The missionary, Kim Jong-uk, was also convicted of spying and other various “anti-state” crimes during a trial in Pyongyang on Friday, the North’s official Korean Central News Agency said on Saturday. A large crowd attended Mr. Kim’s trial, the report said.
The severe punishment of Mr. Kim, who has been held in the North since October, came a day after the country struck a conciliatory agreement with Japan. On Thursday, North Korea agreed to reopen an investigation into the fate of Japanese citizens it abducted in the 1970s and 1980s.
In return, Japan promised to lift some sanctions and consider humanitarian aid shipments once such the inquiry gets underway.

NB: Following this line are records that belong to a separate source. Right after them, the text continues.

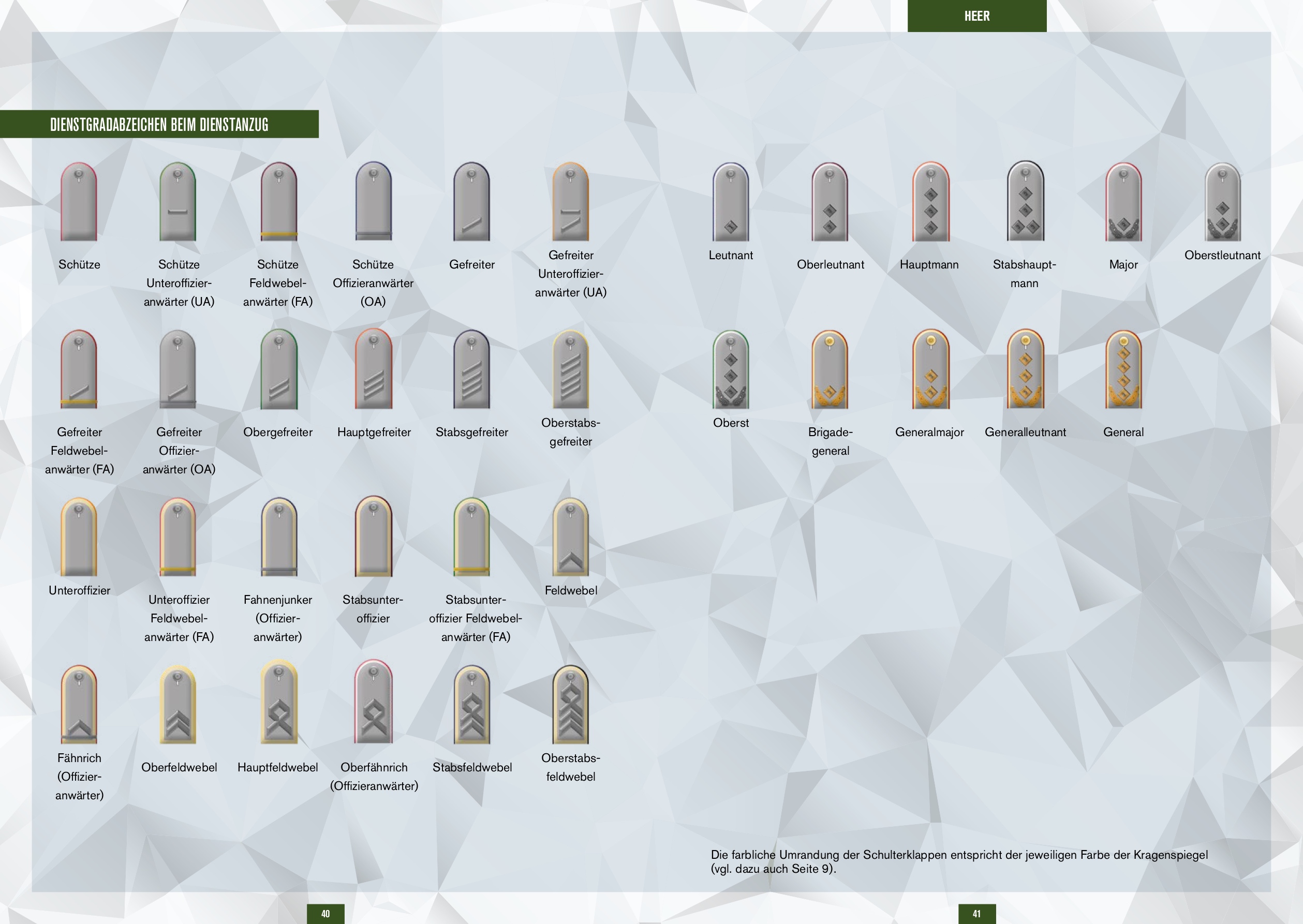Click the Major insignia image
This screenshot has width=1303, height=924.
(1123, 202)
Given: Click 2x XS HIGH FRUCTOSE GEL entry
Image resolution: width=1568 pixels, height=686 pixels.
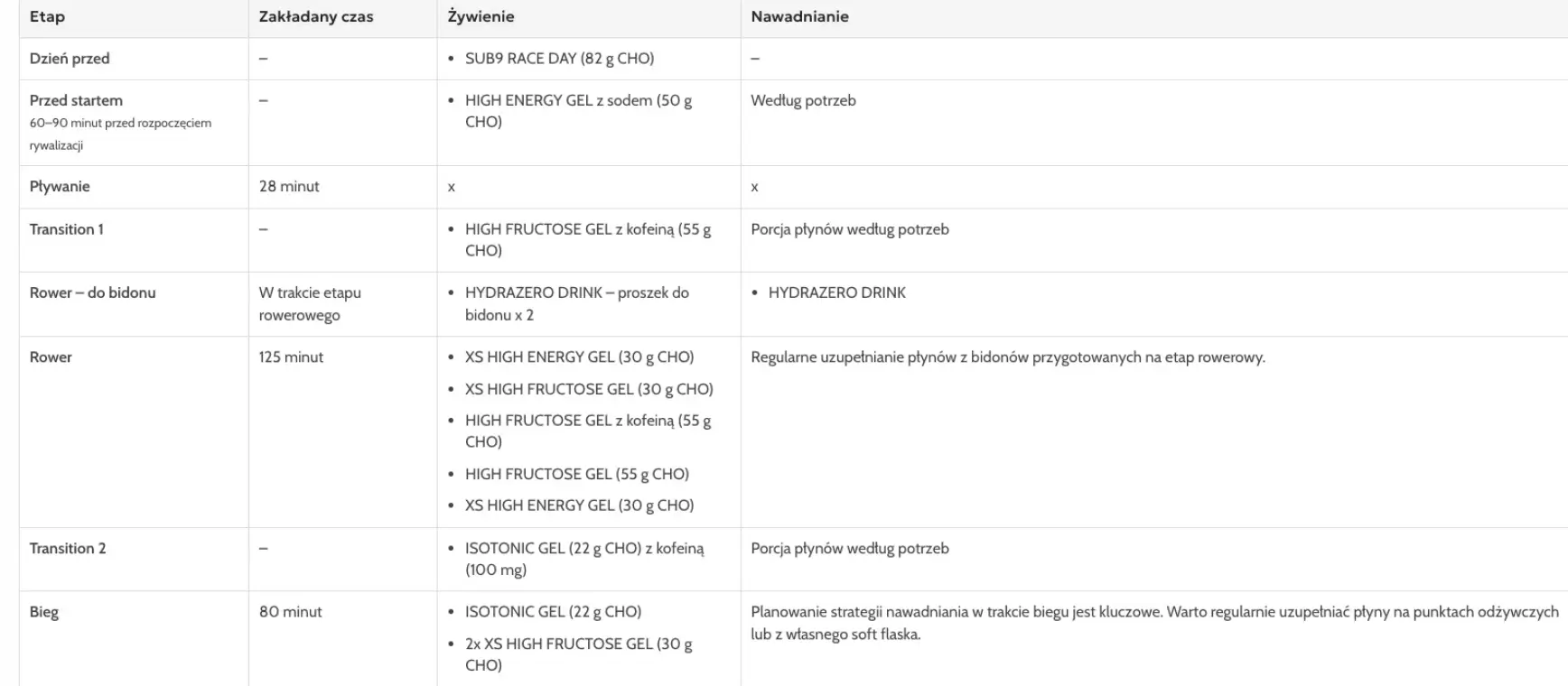Looking at the screenshot, I should click(578, 654).
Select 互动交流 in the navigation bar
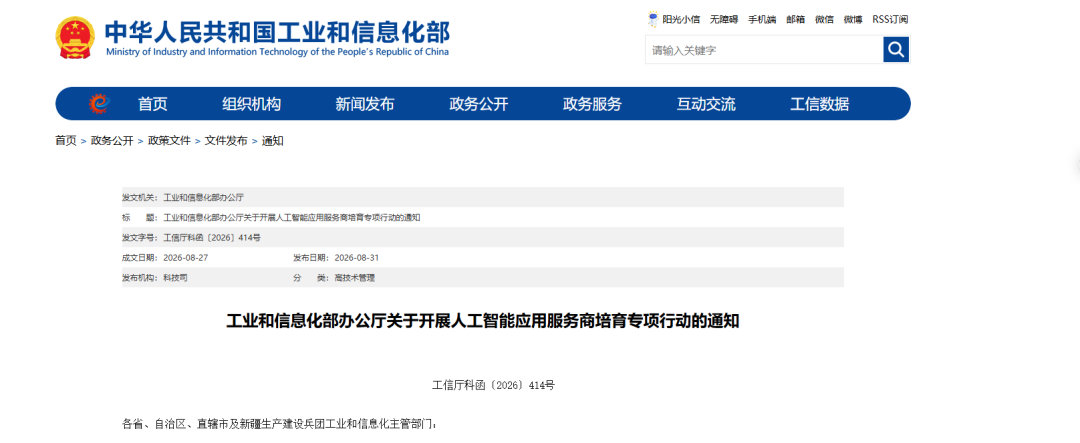The height and width of the screenshot is (443, 1080). (x=706, y=104)
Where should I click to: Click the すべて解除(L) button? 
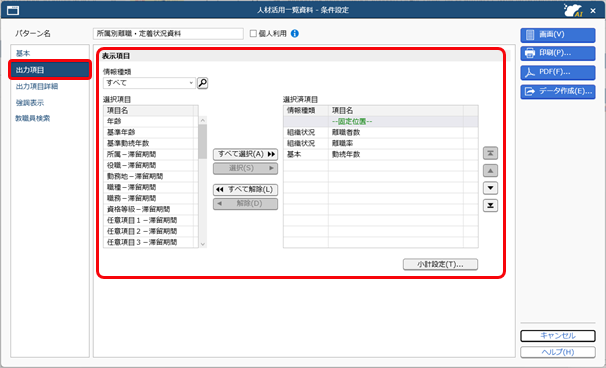pyautogui.click(x=245, y=190)
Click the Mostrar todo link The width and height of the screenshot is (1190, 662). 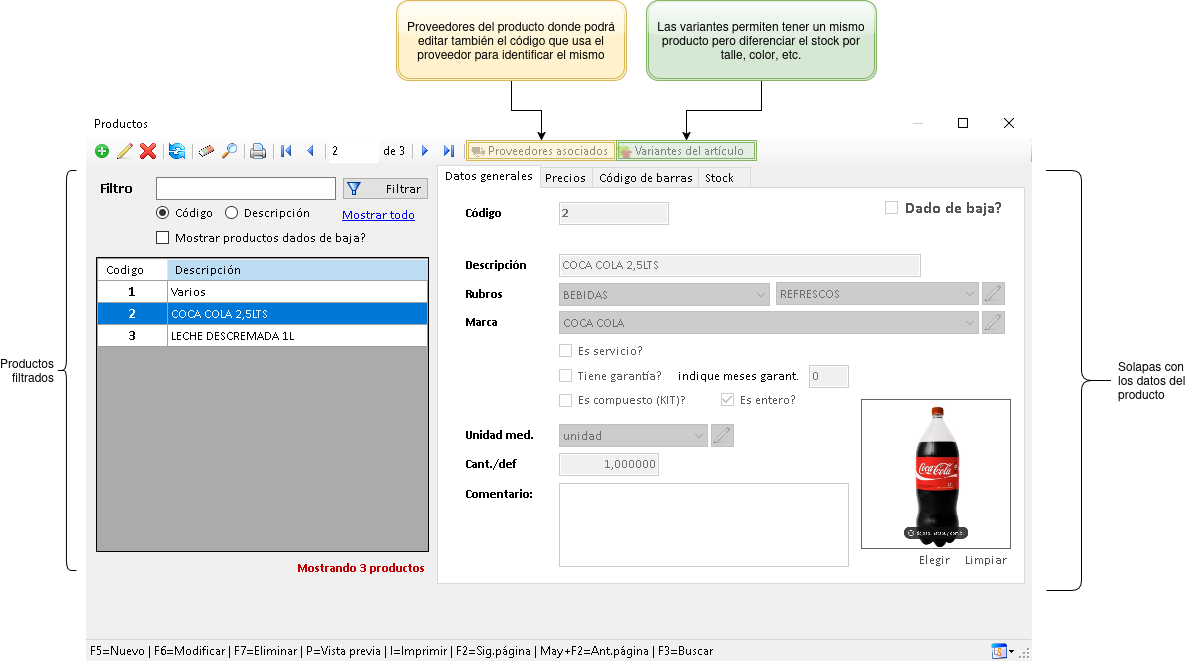378,215
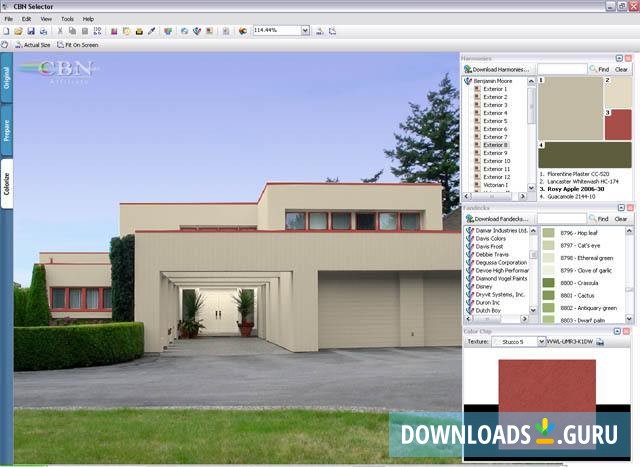640x467 pixels.
Task: Select the red Rosy Apple harmony swatch
Action: pos(617,124)
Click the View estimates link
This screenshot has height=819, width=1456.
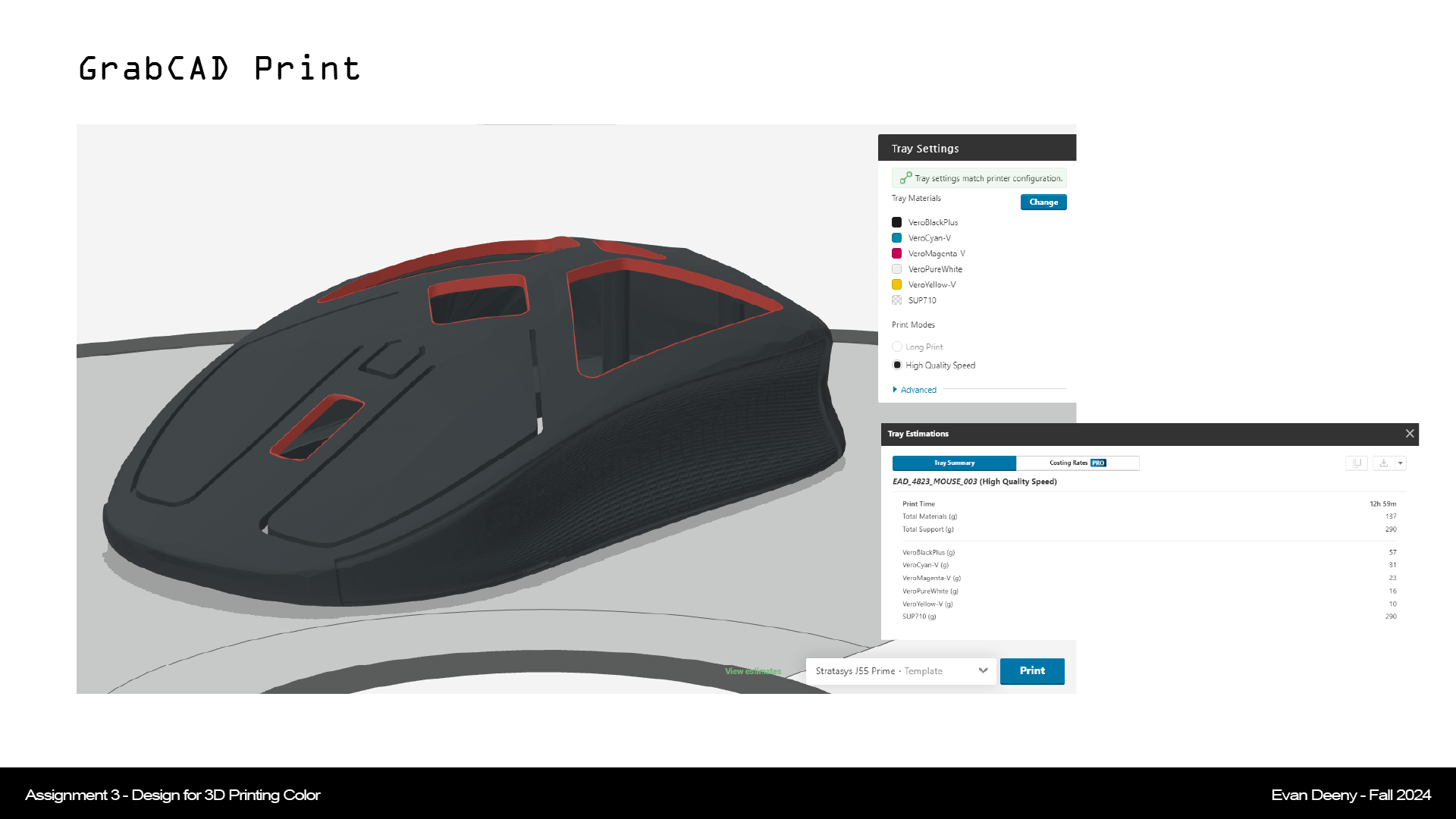tap(752, 671)
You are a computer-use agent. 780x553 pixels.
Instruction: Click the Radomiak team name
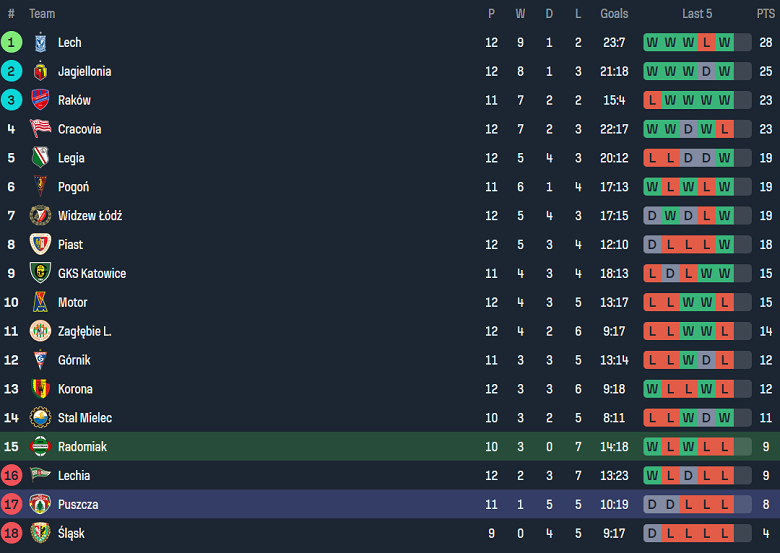click(82, 447)
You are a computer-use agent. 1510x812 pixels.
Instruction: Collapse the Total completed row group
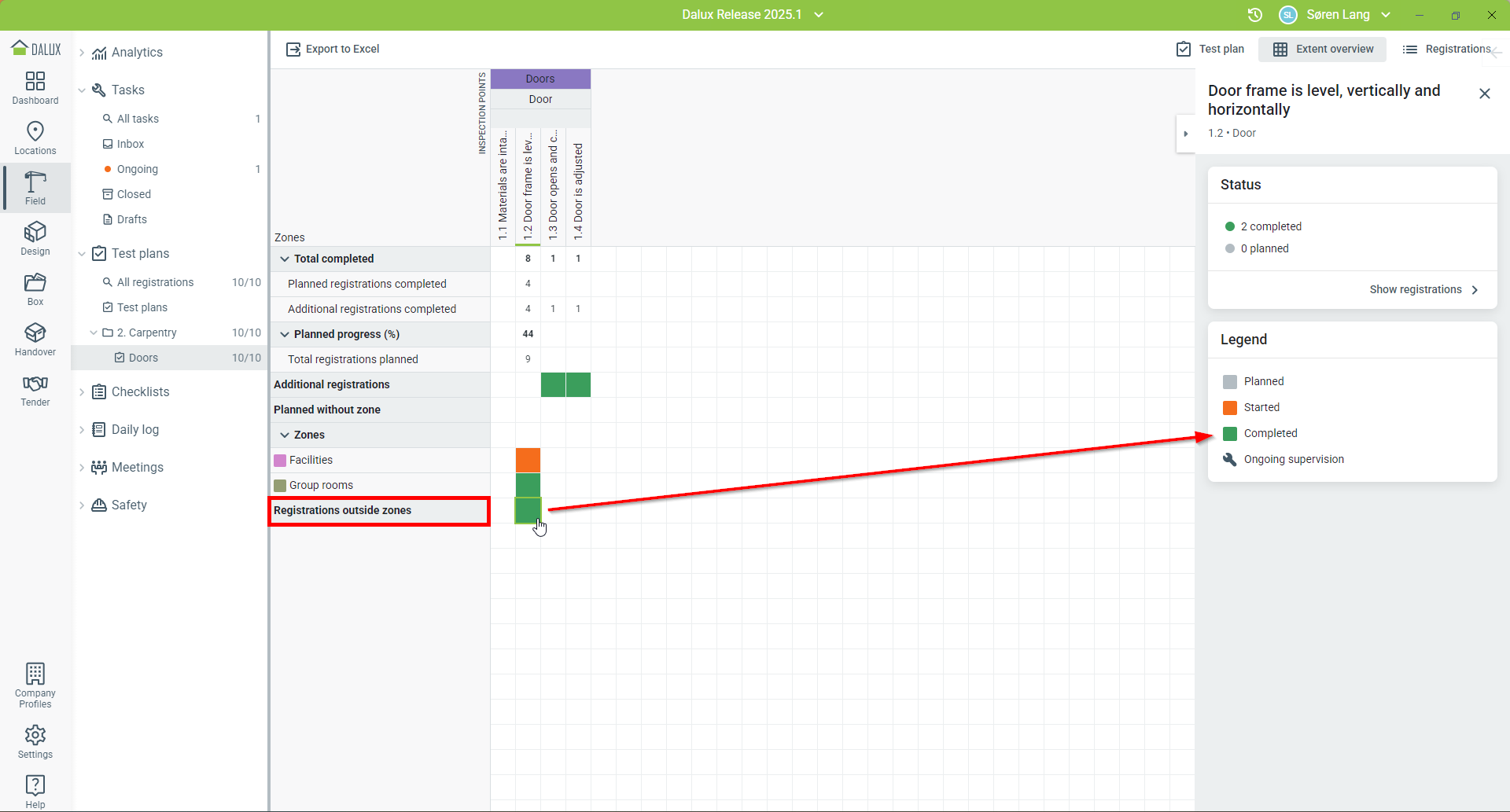pos(285,259)
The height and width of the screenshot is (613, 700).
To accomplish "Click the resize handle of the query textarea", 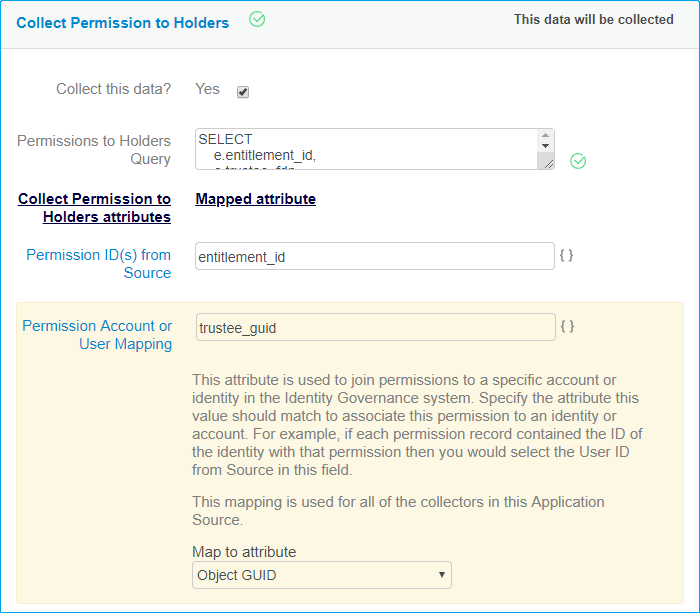I will click(547, 164).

The Pyongyang-Tokyo breakthrough raised fears in Seoul that North Korea was trying to undermine Washington’s efforts to forge a united strategy with South Korea and Japan in confronting the North. The deal came as both Washington and Seoul have been refusing to engage the North in serious dialogue until the country took steps toward dismantling its nuclear weapons.
North Korea has recently lashed out at the hardline government in South Korea, calling its president, Park Geun-hye, “a dirty prostitute” beholden to the “pimp” Obama, the United States president.
Last Thursday, navy ships of North and South Korea exchanged artillery shells, though they did not hit each other.
The sentence against Mr. Kim was harsher than any that North Korea has given to a string of outside missionaries and activists who have been detained in the country in recent years.